**WHAT THE EXERCISE ASKS**:
Starting with the line containing "Where should I click to: Open" and going on through the line containing "coord(625,11)", render this material as a two-column CSV with the headers input and output, one row per entry. Put each entry's text in input and its answer in output, each as one quoted field with line breaks turned into spaces.

**DATA ENTRIES**:
==================================================

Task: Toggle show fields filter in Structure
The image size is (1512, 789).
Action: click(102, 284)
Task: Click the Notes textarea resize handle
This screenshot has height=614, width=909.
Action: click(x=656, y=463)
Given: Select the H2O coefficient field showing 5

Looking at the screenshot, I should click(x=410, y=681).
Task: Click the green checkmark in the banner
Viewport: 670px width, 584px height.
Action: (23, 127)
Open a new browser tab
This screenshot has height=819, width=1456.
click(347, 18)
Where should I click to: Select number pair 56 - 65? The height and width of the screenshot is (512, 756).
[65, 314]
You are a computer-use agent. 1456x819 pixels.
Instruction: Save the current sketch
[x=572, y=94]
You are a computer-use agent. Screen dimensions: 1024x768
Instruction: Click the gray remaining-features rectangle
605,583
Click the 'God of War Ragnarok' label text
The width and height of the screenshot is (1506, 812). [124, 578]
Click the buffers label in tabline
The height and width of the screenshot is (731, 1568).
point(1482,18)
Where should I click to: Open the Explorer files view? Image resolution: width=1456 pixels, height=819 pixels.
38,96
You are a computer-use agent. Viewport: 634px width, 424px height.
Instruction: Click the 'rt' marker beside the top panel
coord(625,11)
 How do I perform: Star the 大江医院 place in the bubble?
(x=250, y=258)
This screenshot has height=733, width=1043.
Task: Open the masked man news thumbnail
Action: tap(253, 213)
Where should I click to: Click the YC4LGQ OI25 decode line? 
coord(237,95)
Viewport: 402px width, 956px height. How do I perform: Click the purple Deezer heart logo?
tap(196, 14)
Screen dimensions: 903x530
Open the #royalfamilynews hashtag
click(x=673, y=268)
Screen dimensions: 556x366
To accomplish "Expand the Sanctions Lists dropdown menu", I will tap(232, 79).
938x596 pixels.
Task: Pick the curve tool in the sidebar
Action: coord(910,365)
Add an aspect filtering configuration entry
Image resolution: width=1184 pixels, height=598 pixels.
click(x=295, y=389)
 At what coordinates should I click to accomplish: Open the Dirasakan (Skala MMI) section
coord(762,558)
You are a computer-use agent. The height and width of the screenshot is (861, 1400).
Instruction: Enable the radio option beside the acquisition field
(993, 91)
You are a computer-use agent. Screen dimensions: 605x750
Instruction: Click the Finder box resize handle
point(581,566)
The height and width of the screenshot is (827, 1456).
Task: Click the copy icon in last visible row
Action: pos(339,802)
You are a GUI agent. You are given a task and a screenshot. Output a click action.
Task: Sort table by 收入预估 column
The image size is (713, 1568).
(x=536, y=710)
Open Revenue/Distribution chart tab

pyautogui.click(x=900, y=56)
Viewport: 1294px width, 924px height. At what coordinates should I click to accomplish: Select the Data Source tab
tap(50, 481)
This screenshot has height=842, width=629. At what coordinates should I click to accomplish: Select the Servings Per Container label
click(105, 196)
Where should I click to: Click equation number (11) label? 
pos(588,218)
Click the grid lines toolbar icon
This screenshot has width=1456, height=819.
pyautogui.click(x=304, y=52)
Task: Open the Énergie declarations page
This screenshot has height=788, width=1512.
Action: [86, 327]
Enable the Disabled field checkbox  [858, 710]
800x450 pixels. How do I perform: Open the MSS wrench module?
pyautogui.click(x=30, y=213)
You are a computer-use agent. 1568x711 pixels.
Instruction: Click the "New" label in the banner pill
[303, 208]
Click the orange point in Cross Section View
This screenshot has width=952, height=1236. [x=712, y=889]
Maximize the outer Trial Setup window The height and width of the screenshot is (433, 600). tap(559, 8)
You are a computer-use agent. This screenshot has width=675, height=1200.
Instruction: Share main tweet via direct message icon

==================================================

**REPLY**:
input,output
"Where should I click to: Open the Explorer files view? Image resolution: width=1456 pixels, height=819 pixels.","38,96"
"You are a computer-use agent. Viewport: 634px width, 424px height. Instruction: Click the 'rt' marker beside the top panel","coord(625,11)"